WHAT THE EXERCISE ASKS:
Leave out all pictures. Extract exactly the lines from the one containing "RU (1653, 38)" through the end of the data.
-- WORKING DATA follows --
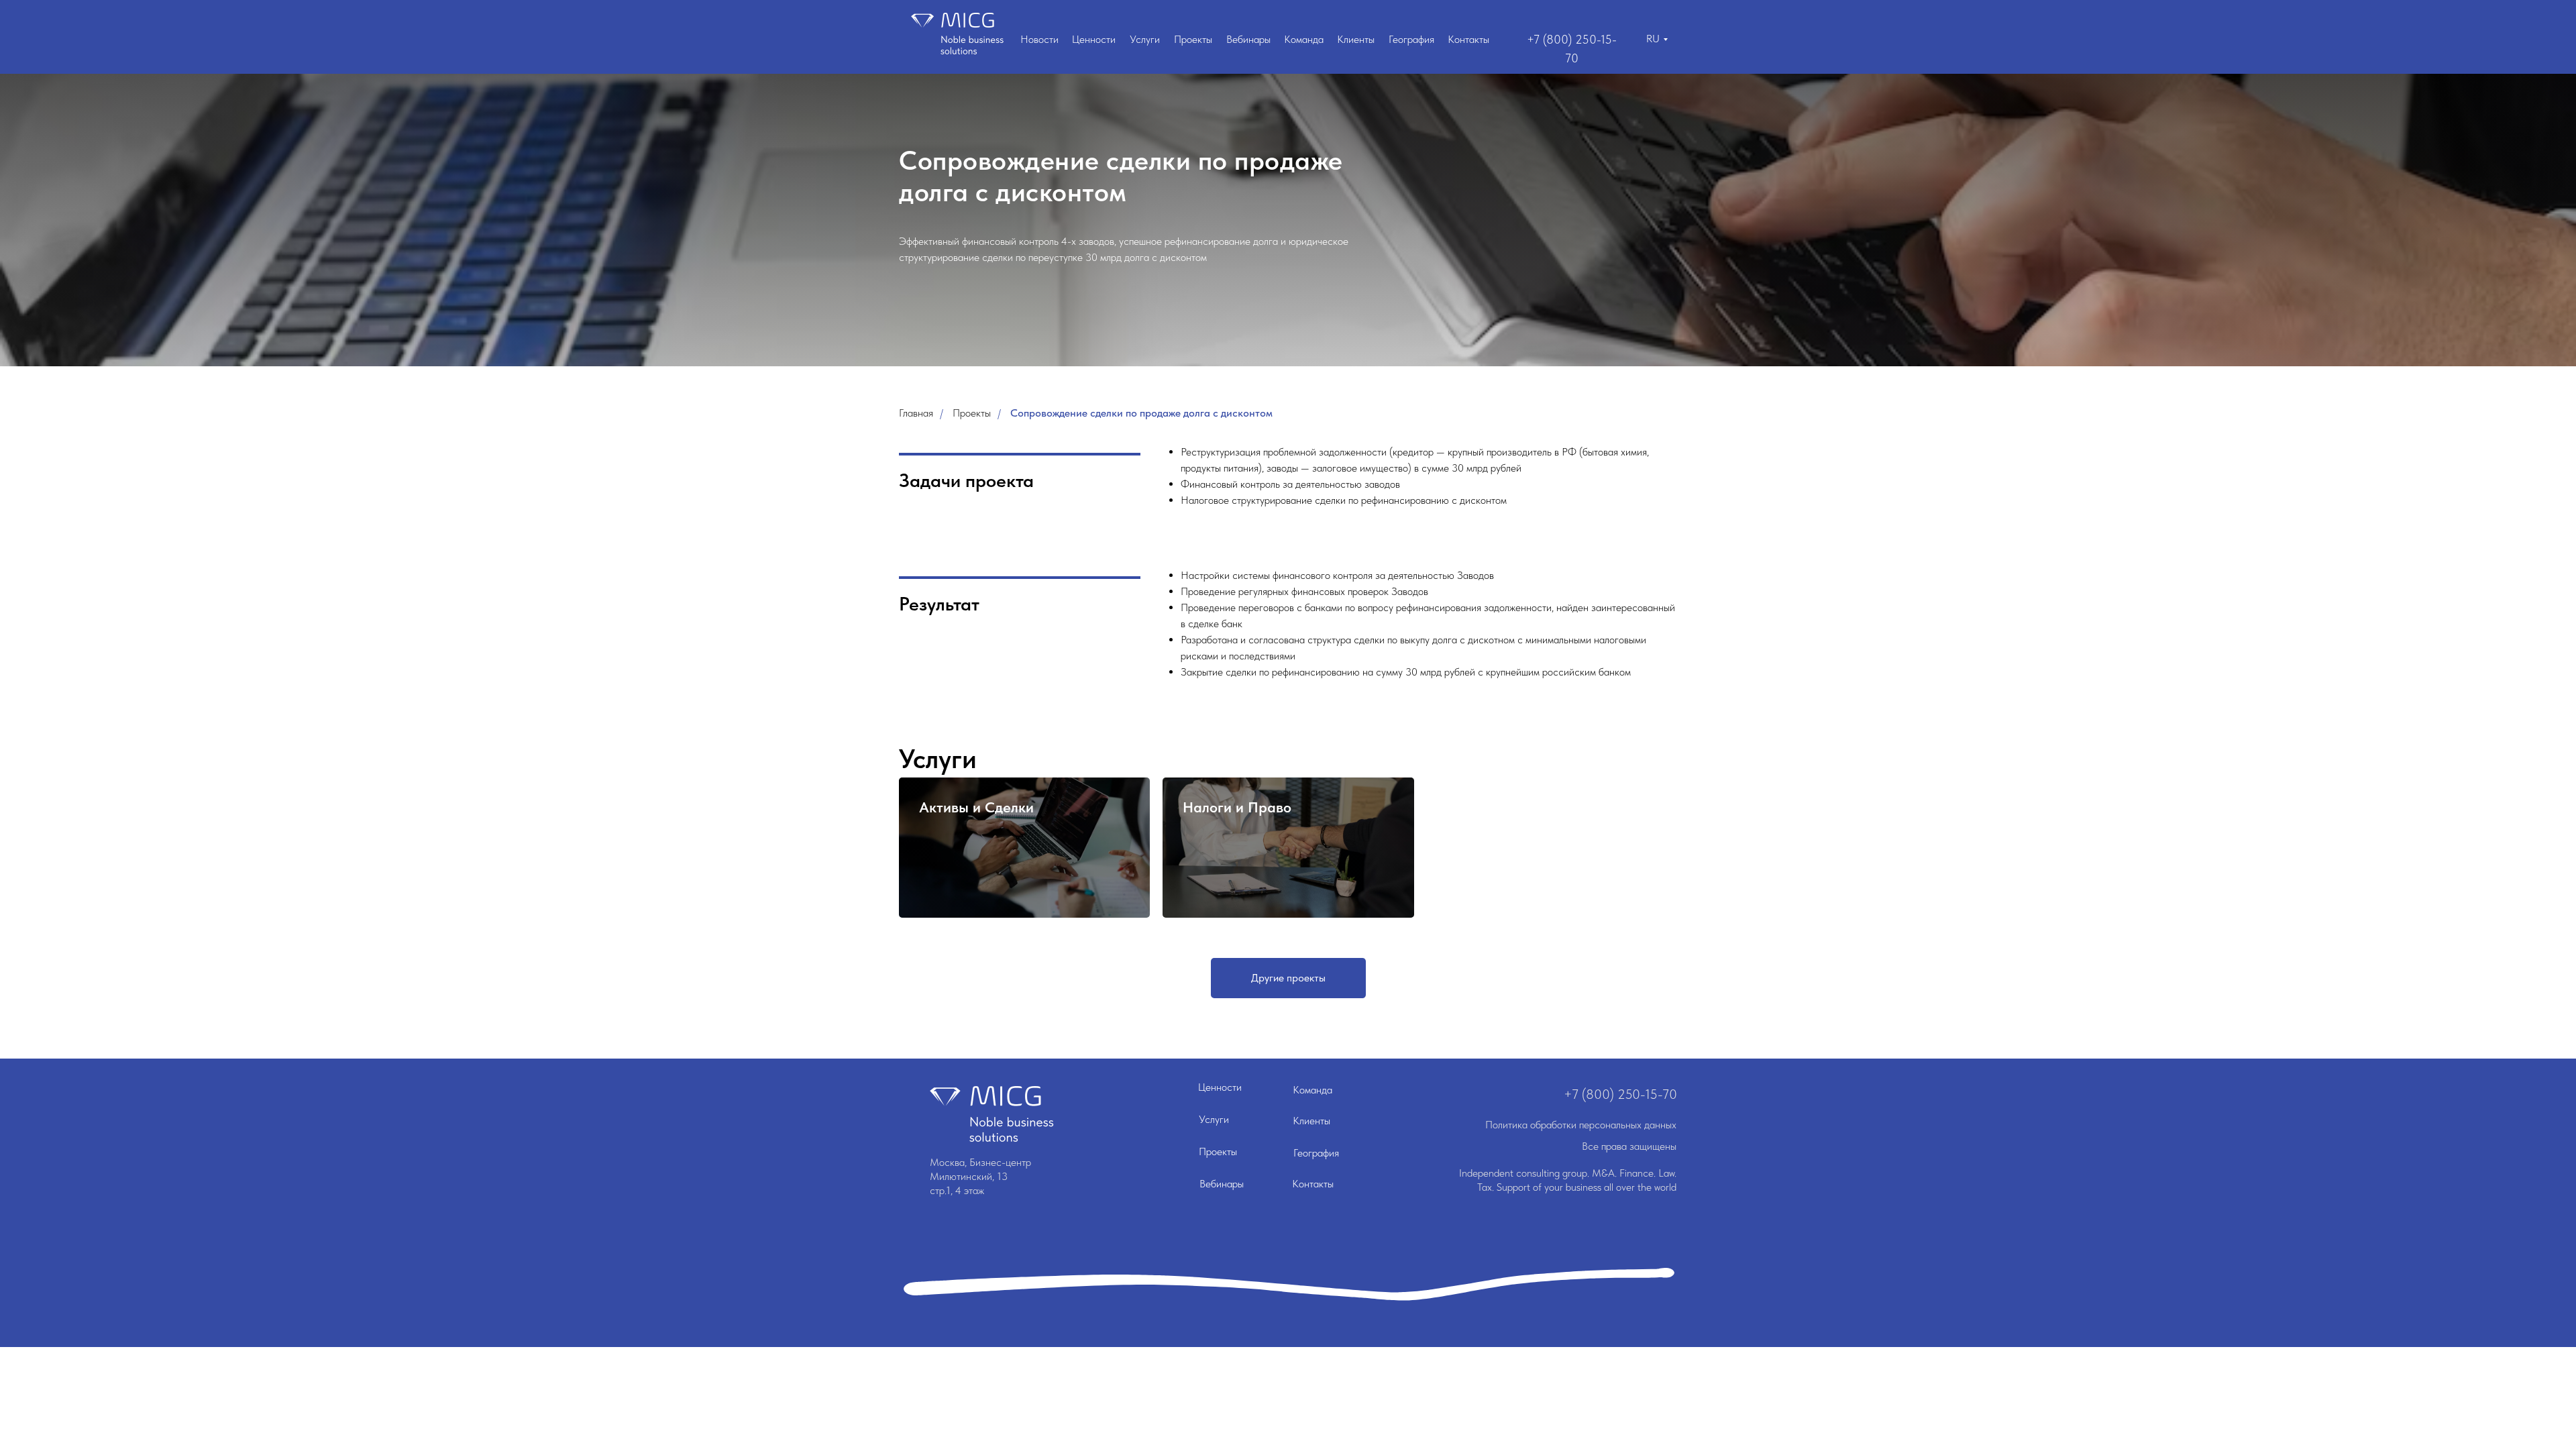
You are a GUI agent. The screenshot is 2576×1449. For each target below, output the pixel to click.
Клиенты (1356, 39)
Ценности (1094, 39)
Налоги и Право (1237, 807)
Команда (1304, 39)
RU (1653, 38)
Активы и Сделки (976, 807)
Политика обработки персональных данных (1580, 1124)
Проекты (1193, 39)
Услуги (1145, 39)
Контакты (1468, 39)
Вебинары (1248, 39)
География (1411, 39)
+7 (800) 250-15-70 (1620, 1094)
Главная (916, 413)
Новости (1039, 39)
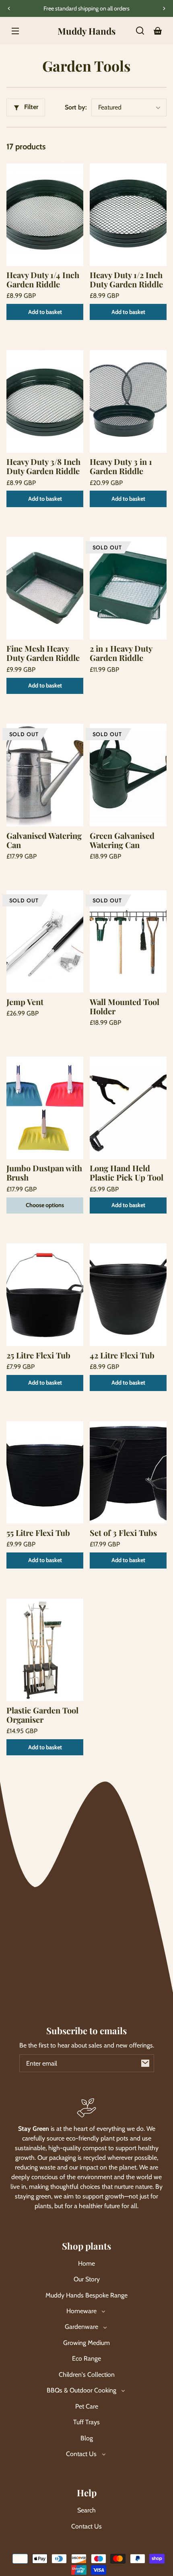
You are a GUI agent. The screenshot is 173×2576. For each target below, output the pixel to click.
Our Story (87, 2279)
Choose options (45, 1205)
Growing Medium (86, 2343)
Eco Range (86, 2358)
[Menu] (15, 30)
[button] (140, 30)
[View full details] (44, 214)
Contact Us (86, 2526)
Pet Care (86, 2406)
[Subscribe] (145, 2063)
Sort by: (76, 107)
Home (86, 2263)
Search (86, 2510)
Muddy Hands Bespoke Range (86, 2295)
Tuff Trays (86, 2422)
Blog (86, 2438)
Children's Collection (87, 2374)
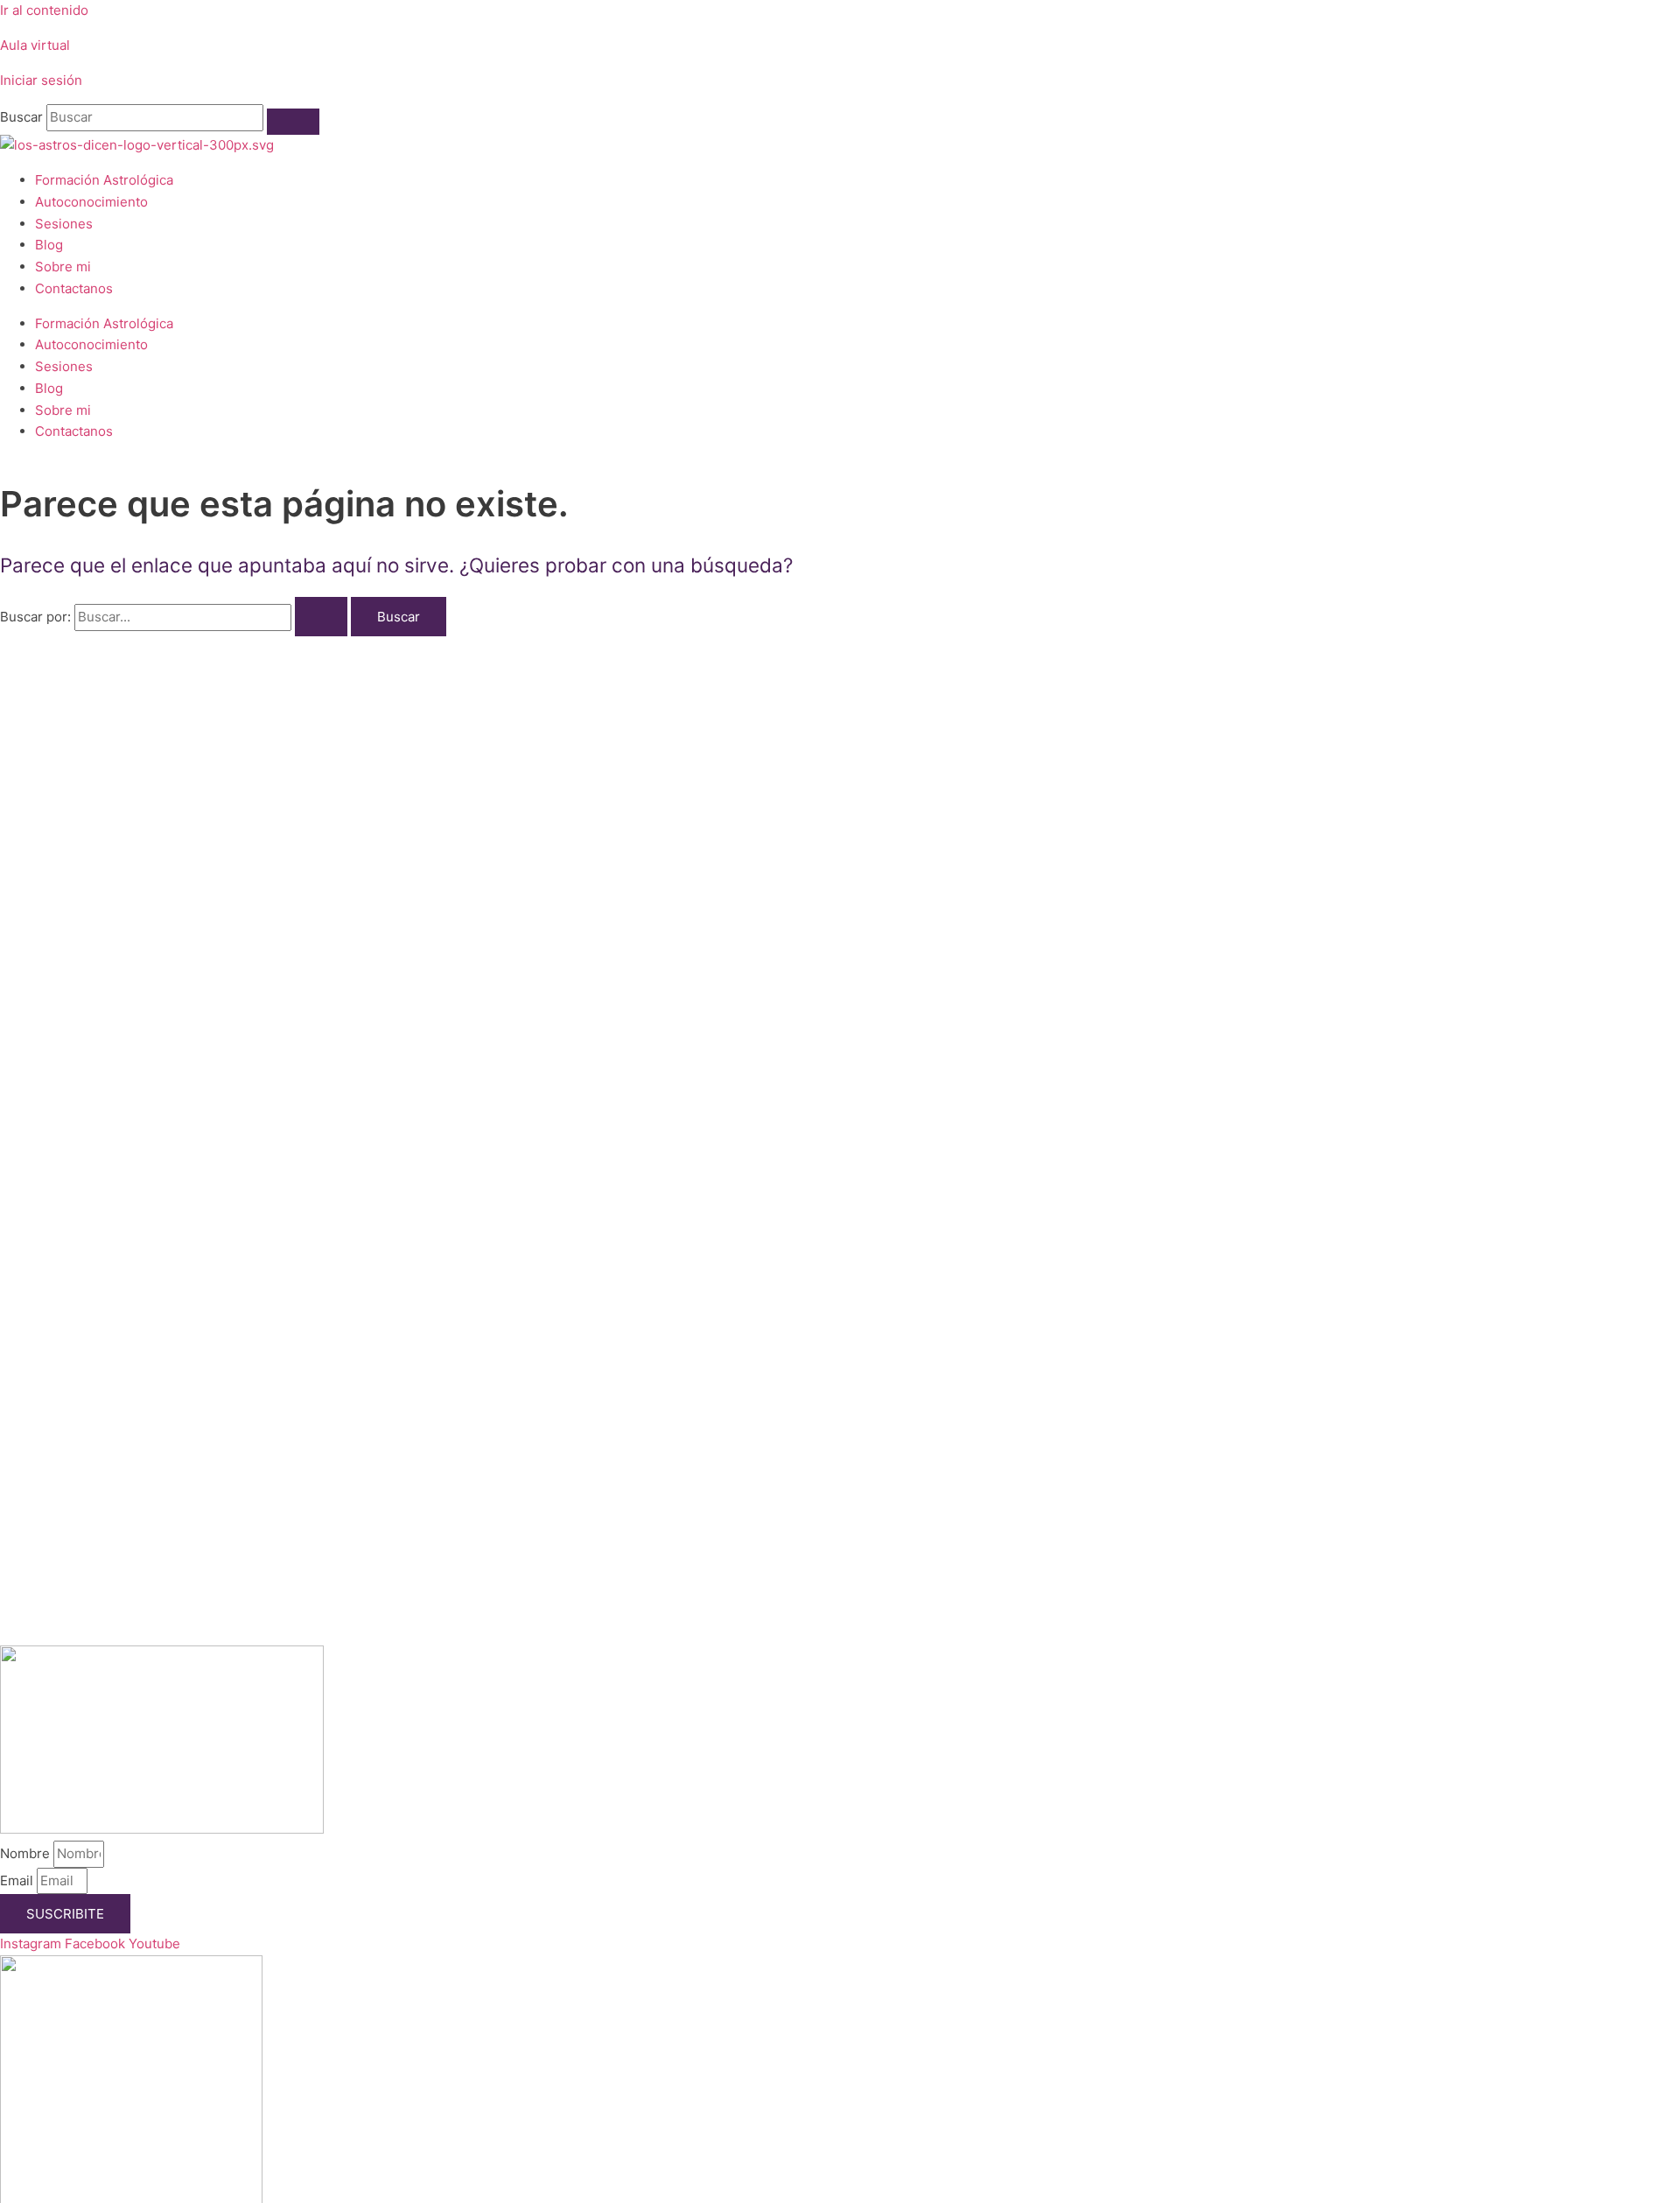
-- WORKING DATA concluded --
TASK ANSWER:
RU (1653, 38)
Активы и Сделки (976, 807)
Политика обработки персональных данных (1580, 1124)
Проекты (1193, 39)
Услуги (1145, 39)
Контакты (1468, 39)
Вебинары (1248, 39)
География (1411, 39)
+7 (800) 250-15-70 (1620, 1094)
Главная (916, 413)
Новости (1039, 39)
You are a GUI agent. The screenshot is 173×2576. For each target below, output the pixel to click.
Our Story (87, 2279)
Choose options (45, 1205)
Growing Medium (86, 2343)
Eco Range (86, 2358)
[Menu] (15, 30)
[button] (140, 30)
[View full details] (44, 214)
Contact Us (86, 2526)
Pet Care (86, 2406)
[Subscribe] (145, 2063)
Sort by: (76, 107)
Home (86, 2263)
Search (86, 2510)
Muddy Hands Bespoke Range (86, 2295)
Tuff Trays (86, 2422)
Blog (86, 2438)
Children's Collection (87, 2374)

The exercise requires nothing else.